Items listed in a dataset

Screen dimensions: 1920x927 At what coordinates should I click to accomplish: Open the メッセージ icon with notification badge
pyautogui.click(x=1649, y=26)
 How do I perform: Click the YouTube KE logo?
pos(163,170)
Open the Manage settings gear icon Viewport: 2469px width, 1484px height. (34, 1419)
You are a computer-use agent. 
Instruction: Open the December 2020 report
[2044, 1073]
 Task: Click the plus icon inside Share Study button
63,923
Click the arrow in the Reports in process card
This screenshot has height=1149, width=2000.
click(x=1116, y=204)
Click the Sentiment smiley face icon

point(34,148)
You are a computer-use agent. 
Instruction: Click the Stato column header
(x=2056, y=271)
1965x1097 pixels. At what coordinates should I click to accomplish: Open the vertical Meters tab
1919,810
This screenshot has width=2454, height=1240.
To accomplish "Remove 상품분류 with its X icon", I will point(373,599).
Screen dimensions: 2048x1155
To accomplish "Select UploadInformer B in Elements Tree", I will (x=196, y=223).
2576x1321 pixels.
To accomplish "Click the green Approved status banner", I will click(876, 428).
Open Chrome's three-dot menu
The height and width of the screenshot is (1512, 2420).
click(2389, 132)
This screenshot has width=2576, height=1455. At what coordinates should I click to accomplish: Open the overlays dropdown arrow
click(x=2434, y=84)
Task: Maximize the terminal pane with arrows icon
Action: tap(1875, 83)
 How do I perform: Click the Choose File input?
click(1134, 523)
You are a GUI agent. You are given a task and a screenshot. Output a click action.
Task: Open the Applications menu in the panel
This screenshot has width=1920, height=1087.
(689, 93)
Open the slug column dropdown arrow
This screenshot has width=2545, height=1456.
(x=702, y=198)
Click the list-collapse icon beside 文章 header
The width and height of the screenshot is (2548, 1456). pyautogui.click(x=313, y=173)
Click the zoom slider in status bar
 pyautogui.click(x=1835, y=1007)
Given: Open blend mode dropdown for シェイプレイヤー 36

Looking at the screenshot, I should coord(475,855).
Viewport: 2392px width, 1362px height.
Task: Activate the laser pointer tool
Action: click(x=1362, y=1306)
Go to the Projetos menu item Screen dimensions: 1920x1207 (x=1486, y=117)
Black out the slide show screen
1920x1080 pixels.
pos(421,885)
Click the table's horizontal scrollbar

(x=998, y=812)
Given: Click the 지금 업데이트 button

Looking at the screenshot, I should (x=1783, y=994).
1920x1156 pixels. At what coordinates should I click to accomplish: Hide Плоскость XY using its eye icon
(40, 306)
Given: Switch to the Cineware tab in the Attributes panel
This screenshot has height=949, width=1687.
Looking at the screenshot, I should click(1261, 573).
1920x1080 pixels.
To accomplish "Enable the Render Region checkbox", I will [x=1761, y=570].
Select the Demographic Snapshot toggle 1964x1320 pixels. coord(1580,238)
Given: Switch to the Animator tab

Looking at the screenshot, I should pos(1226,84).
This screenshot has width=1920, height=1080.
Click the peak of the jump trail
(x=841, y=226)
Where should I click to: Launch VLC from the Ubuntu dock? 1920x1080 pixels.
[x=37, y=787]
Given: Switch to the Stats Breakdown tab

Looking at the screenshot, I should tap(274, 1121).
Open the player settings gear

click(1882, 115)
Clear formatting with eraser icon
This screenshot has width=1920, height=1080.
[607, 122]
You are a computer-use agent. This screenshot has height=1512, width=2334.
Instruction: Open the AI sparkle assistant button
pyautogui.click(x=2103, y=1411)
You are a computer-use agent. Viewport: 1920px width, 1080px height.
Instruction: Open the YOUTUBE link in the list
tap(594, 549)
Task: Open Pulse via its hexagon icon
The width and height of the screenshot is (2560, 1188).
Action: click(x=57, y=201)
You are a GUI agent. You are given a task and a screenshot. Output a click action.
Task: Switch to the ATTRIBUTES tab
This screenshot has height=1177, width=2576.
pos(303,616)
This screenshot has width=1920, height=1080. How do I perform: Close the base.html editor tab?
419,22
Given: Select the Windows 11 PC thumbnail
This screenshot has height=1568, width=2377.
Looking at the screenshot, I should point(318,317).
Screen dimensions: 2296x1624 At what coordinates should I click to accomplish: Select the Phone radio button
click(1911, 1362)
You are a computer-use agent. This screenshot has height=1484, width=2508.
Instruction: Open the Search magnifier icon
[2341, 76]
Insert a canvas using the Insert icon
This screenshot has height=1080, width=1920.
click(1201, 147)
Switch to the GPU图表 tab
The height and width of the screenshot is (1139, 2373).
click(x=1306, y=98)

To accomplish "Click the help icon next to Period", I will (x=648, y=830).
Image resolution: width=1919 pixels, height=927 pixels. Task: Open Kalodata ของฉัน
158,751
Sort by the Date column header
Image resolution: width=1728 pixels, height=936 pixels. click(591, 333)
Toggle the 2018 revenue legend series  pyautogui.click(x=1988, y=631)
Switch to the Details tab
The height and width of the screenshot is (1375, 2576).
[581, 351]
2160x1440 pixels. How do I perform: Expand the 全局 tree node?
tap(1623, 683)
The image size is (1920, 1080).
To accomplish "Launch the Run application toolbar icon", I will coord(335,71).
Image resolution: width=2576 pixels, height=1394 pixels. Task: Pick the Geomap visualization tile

TASK OBJECTIVE
Every line above that includes "panel" counts toward one total; give that total by itself.

RESULT OF THIS EXERCISE
2